Precisely, the provided active and inactive molecules are associated with a
large set of general molecules - called context molecules - to enrich the
provided information and to remove spurious correlations arising from the
decoration of molecules. This is analogous to a Large Language Model which would
not only use the provided information in the current prompt as context but would
also have access to way more information, e.g. a prompting history.
## How to provide the data
* Molecules have to be provided in SMILES format.
* You can provide the molecules via the text boxes or via CSV upload.
- Text box: Replace the pseudo input by directly typing your molecules into
the text box. Please separate the molecules by comma.
- CSV upload: Upload a CSV file with the molecules.

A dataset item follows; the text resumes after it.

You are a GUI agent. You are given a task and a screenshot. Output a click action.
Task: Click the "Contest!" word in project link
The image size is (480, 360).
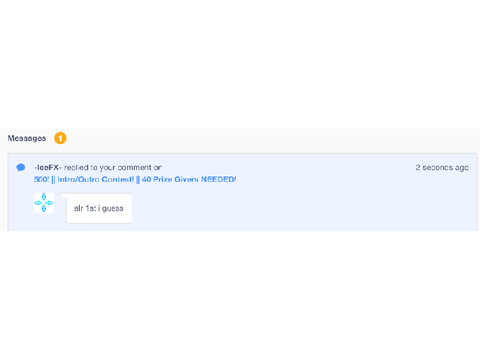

* The CSV file should include a smiles column (both upper and lower
case "SMILES" are accepted).
* All other columns will be ignored.
## When to trust the predictions
Just like all other machine learning models, the performance of MHNfs varies
and, generally, the model works well if the task is somehow close to tasks which
were used to train the model. The model performance for very different tasks is
unclear and might be poor.
MHNfs was trained on a the FS-Mol dataset which includes 5120 tasks (Roughly
5000 tasks were used for training, rest for evaluation). The training tasks are
listed here: https://github.com/microsoft/FS-Mol/tree/main/datasets/targets.
"""
return content